___ RECORDS PROVIDED ___

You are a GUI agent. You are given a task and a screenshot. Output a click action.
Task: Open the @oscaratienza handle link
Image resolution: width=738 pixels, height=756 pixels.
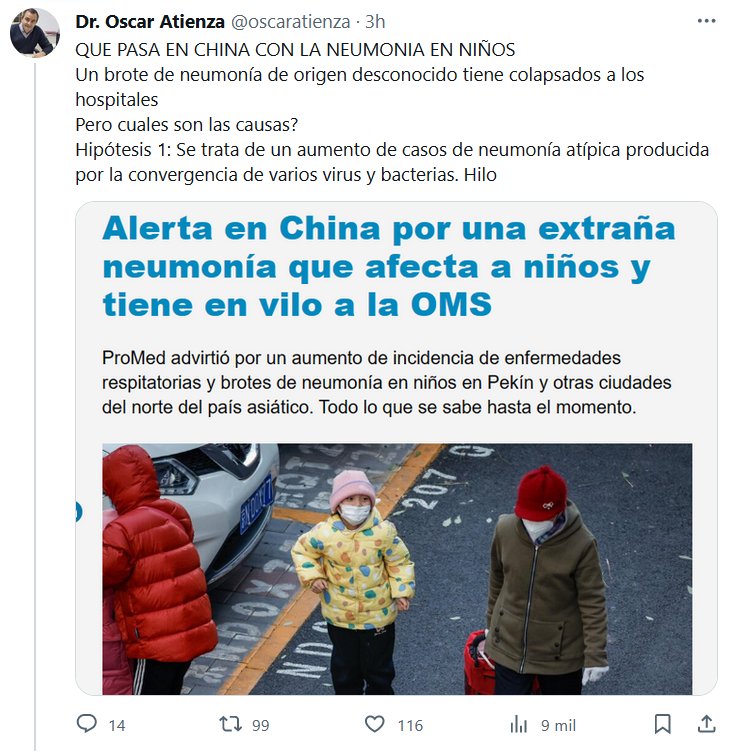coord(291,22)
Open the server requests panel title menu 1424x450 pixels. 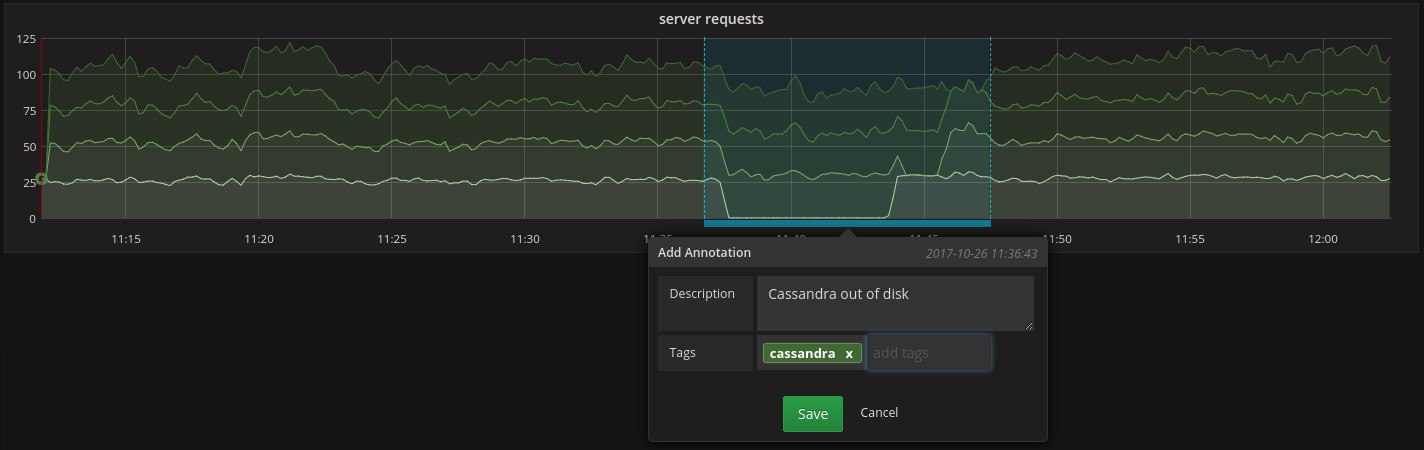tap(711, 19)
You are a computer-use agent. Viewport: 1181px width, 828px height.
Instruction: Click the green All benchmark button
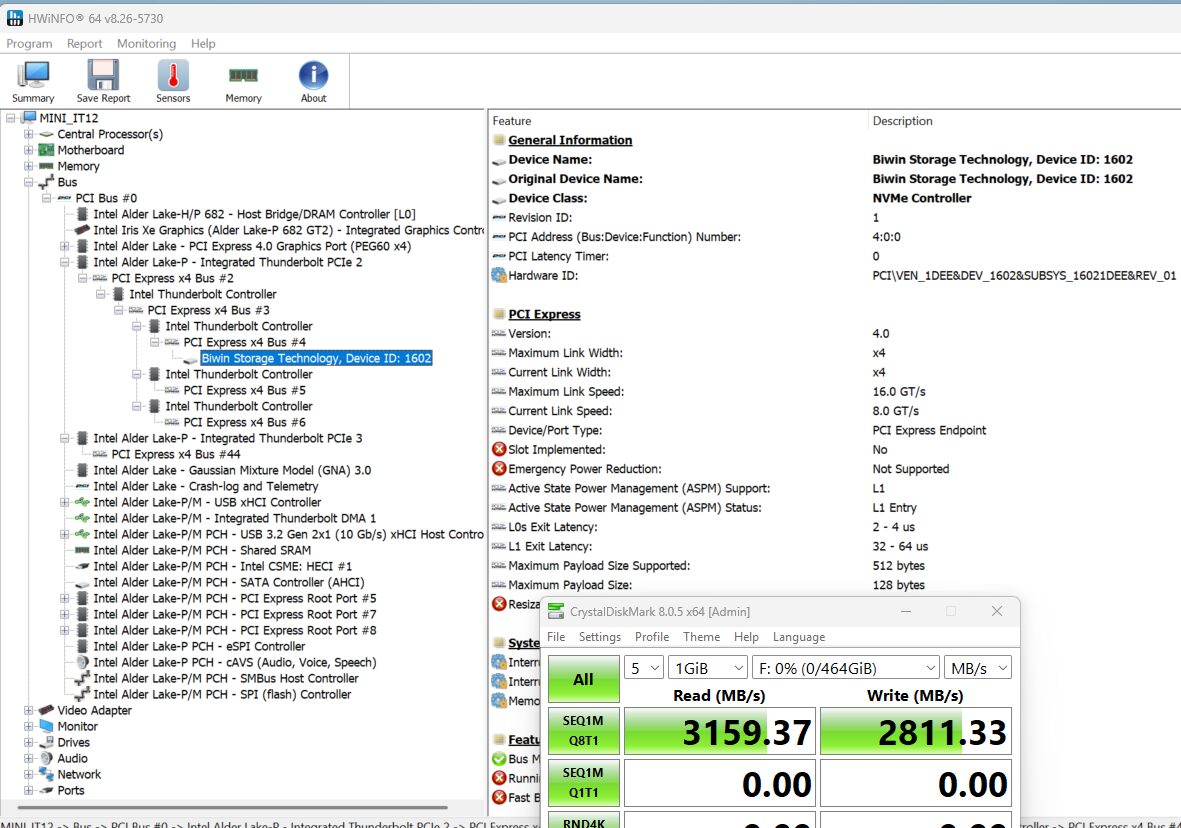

___

THE TASK |
Look above for every line with the word "agent" and copy it.

EXERCISE SOLUTION |
You are a GUI agent. You are given a task and a screenshot. Output a click action.
You are a computer-use agent. Viewport: 1181px width, 828px height.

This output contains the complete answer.